▸ Task directions: Exact copies of the lines from the one with "The width and height of the screenshot is (272, 170)." through the last line of the entries, and no pictures, make up the answer.

======

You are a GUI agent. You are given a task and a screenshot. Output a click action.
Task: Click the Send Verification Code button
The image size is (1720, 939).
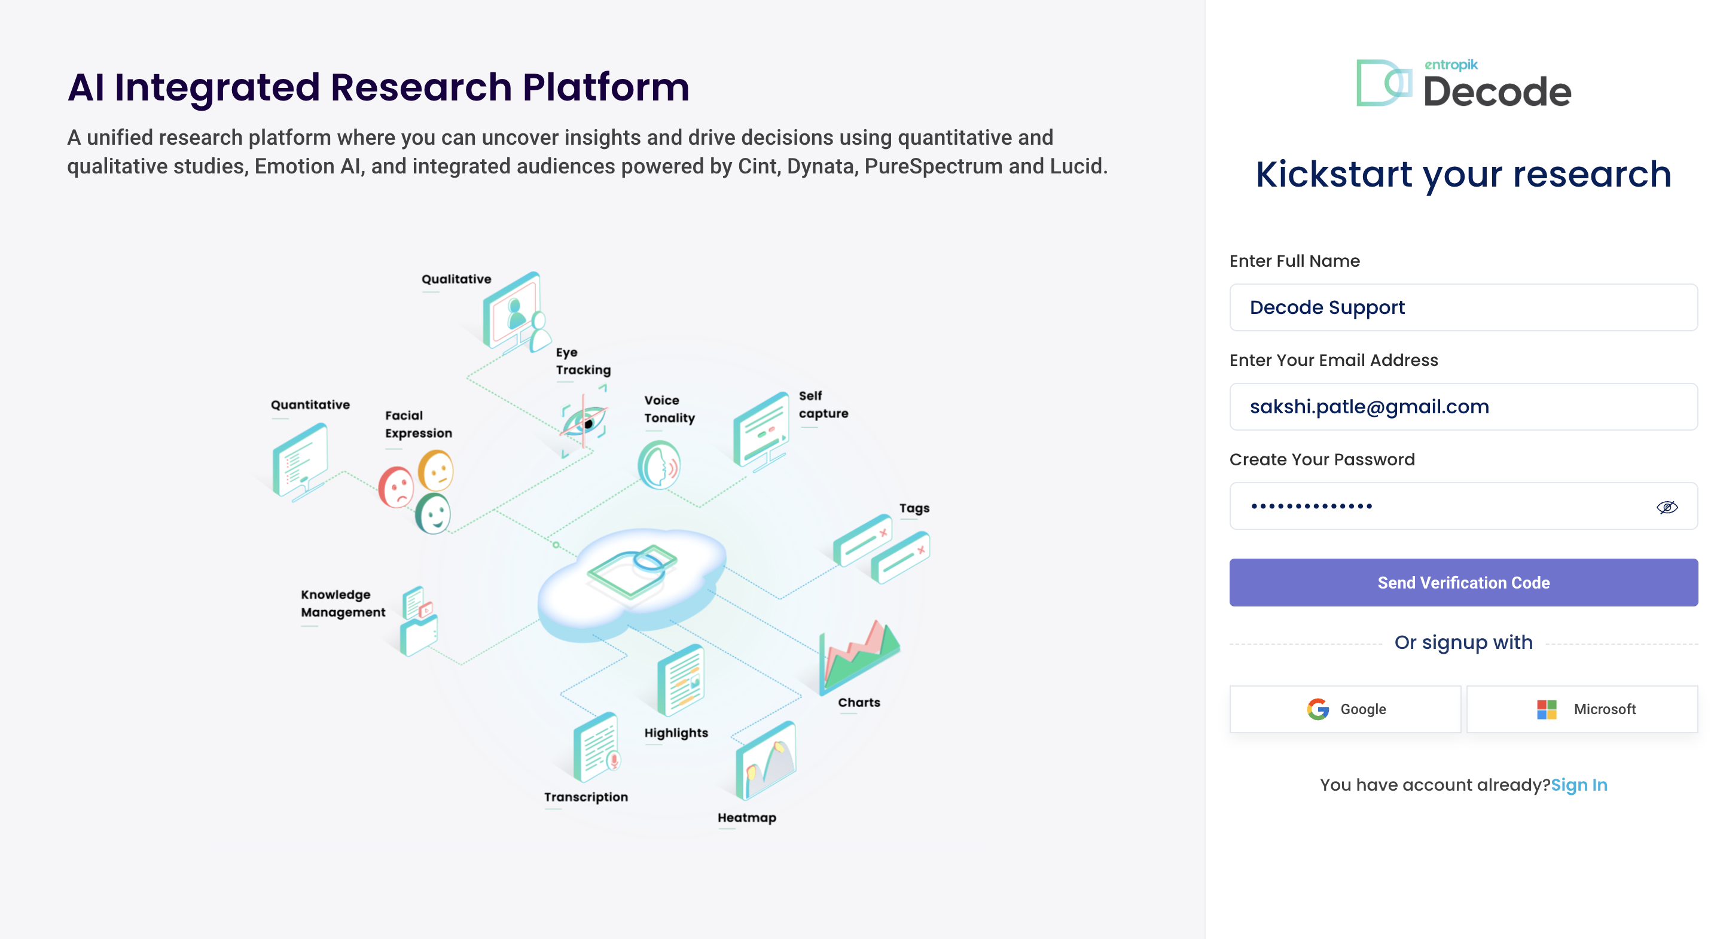(1463, 582)
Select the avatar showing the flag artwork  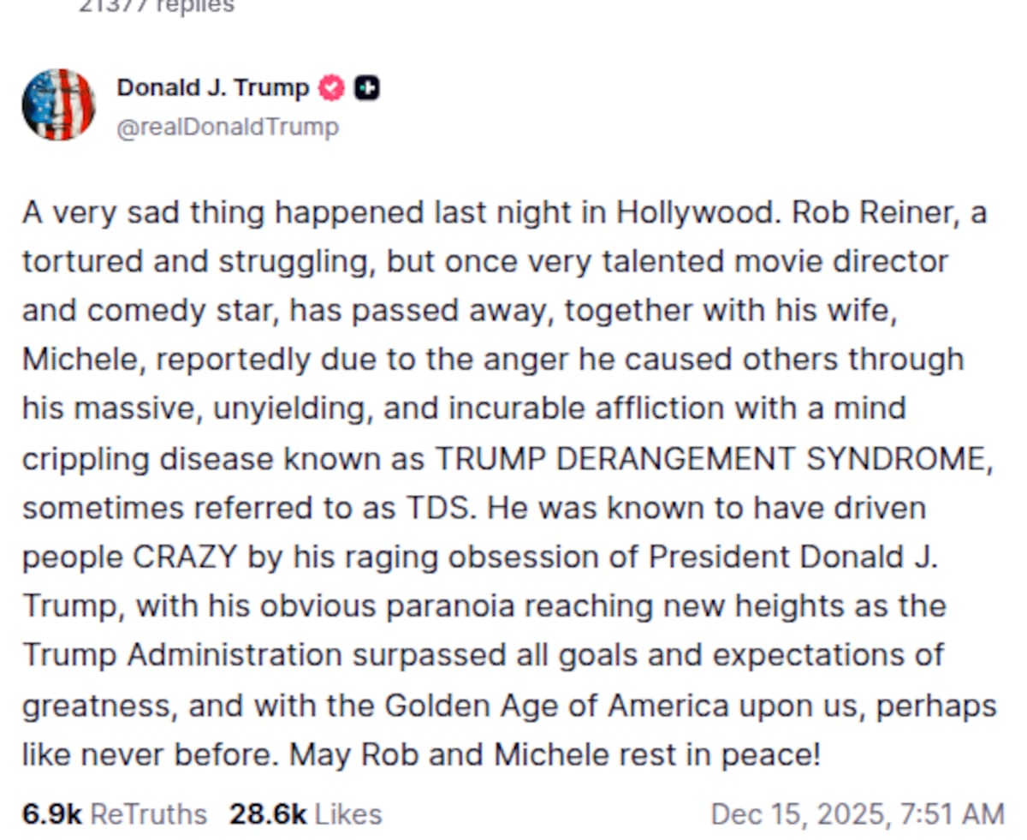58,104
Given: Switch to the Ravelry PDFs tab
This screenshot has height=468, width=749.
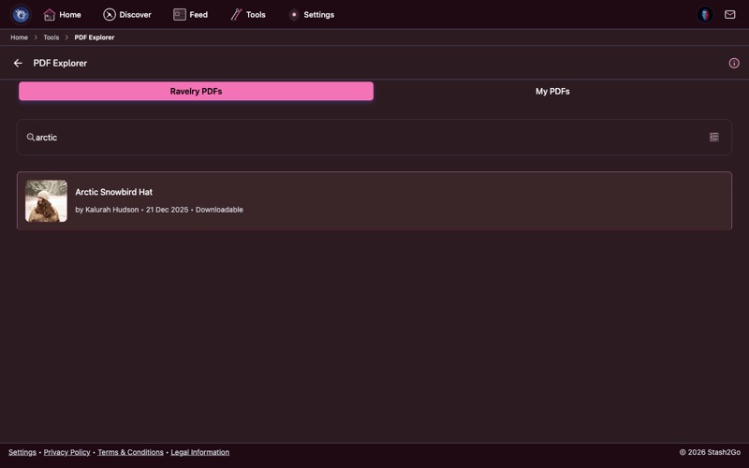Looking at the screenshot, I should pyautogui.click(x=196, y=92).
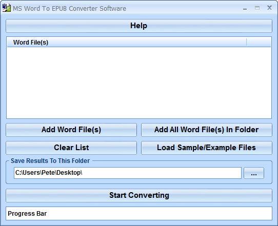
Task: Click the save folder path field
Action: coord(128,173)
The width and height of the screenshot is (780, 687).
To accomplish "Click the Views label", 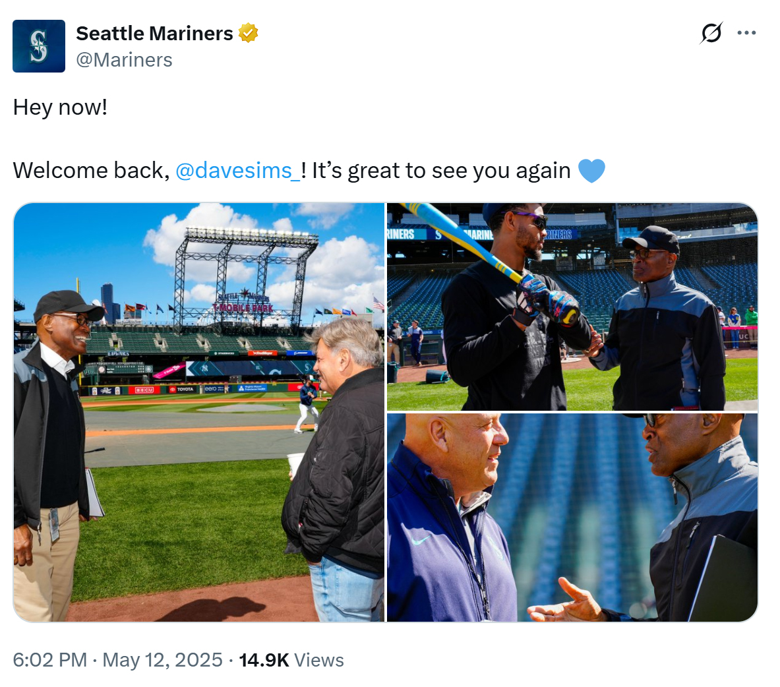I will (x=319, y=660).
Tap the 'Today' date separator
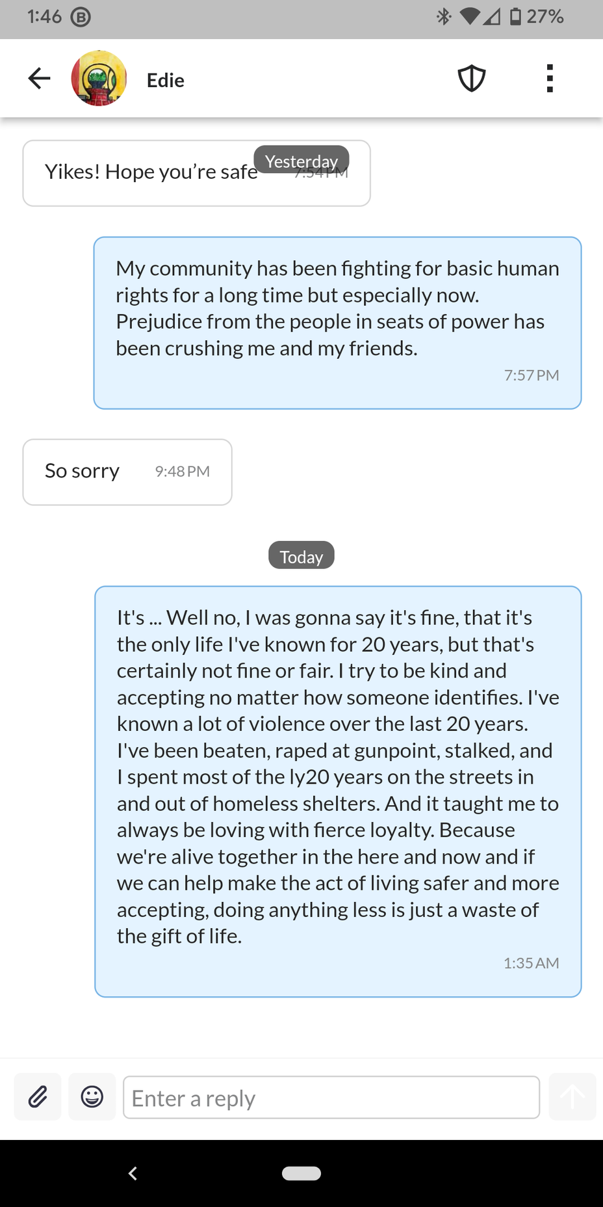Viewport: 603px width, 1207px height. 302,556
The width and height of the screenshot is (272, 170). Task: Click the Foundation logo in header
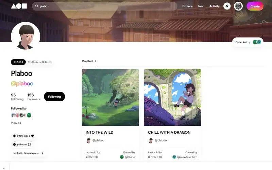point(19,6)
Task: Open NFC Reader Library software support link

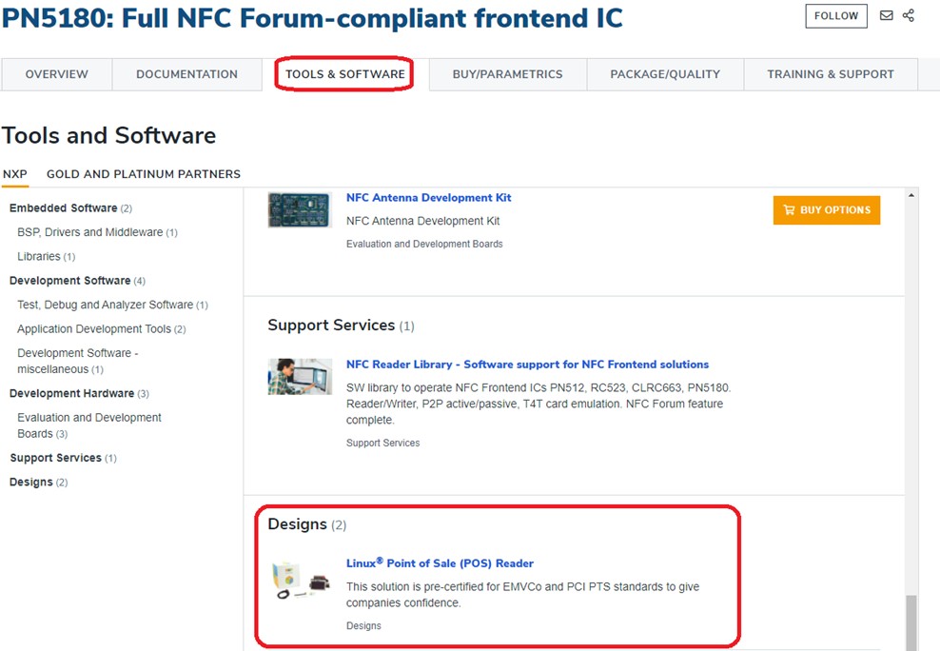Action: coord(527,365)
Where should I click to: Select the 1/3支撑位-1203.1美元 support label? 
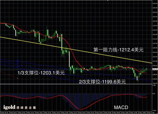41,73
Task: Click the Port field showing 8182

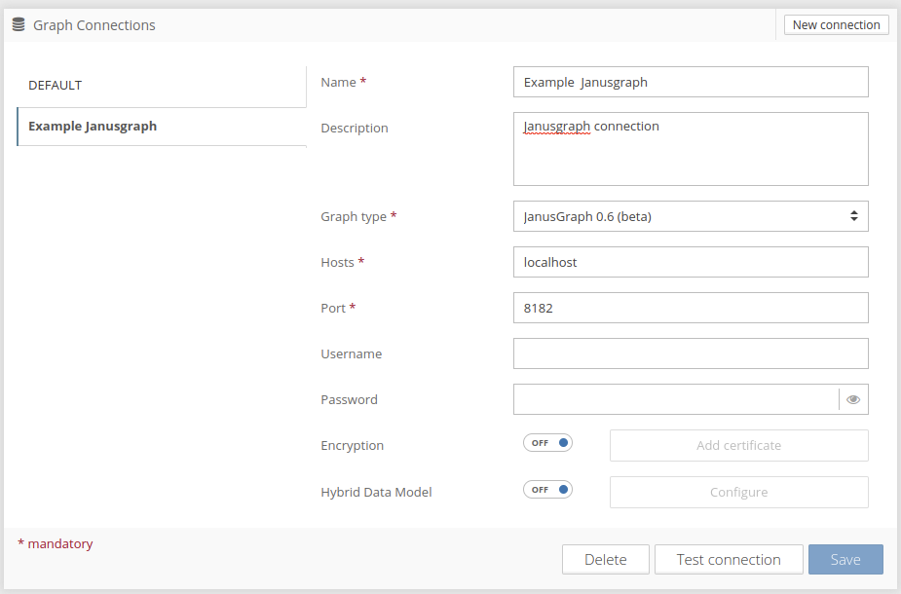Action: [690, 308]
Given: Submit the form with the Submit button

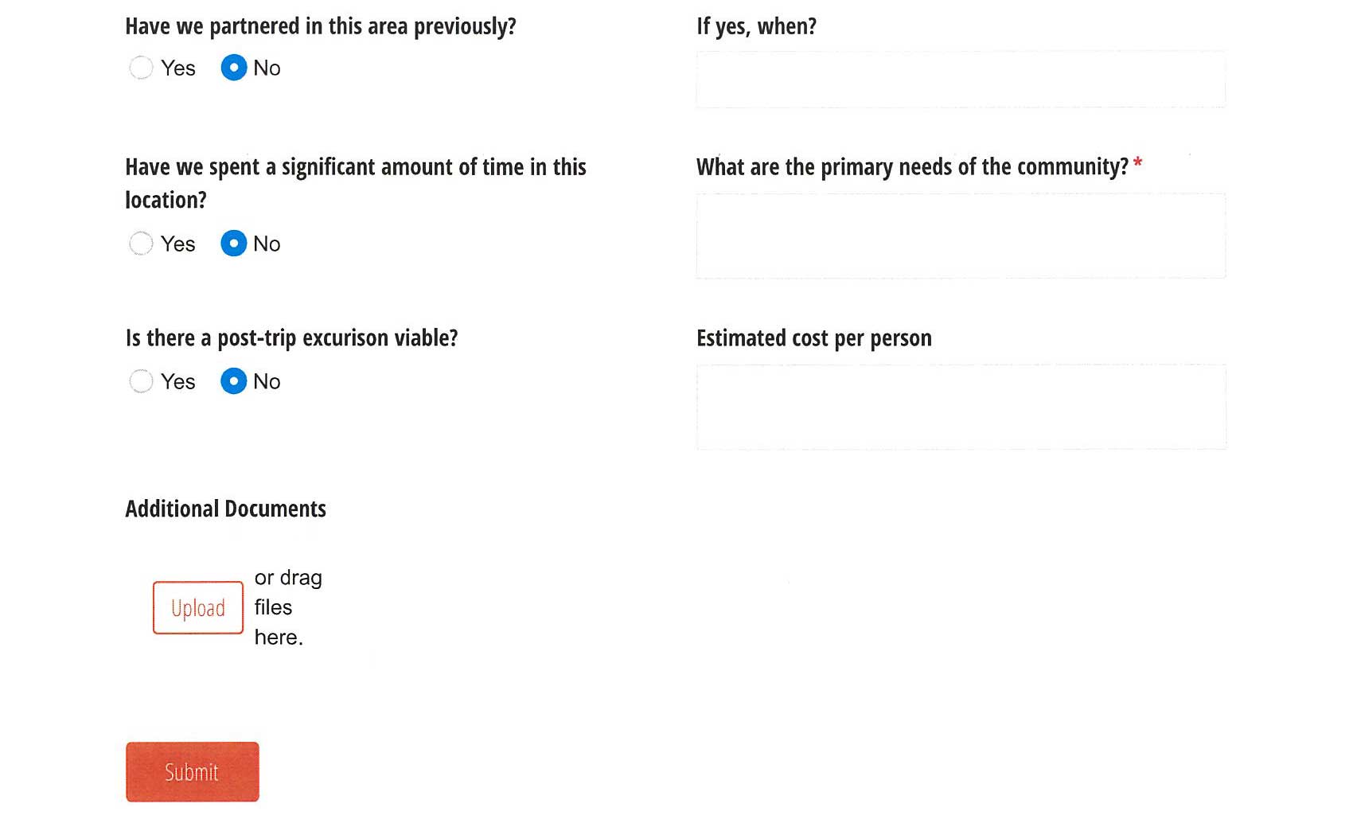Looking at the screenshot, I should point(193,772).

======

▸ Exercise output:
The width and height of the screenshot is (272, 170). Task: Click the Foundation logo in header
point(19,6)
Task: Open NFC Reader Library software support link

Action: coord(527,365)
Where should I click to: Select the 1/3支撑位-1203.1美元 support label? 
41,73
Task: Click the Port field showing 8182

Action: [690, 308]
Given: Submit the form with the Submit button

Looking at the screenshot, I should point(193,772).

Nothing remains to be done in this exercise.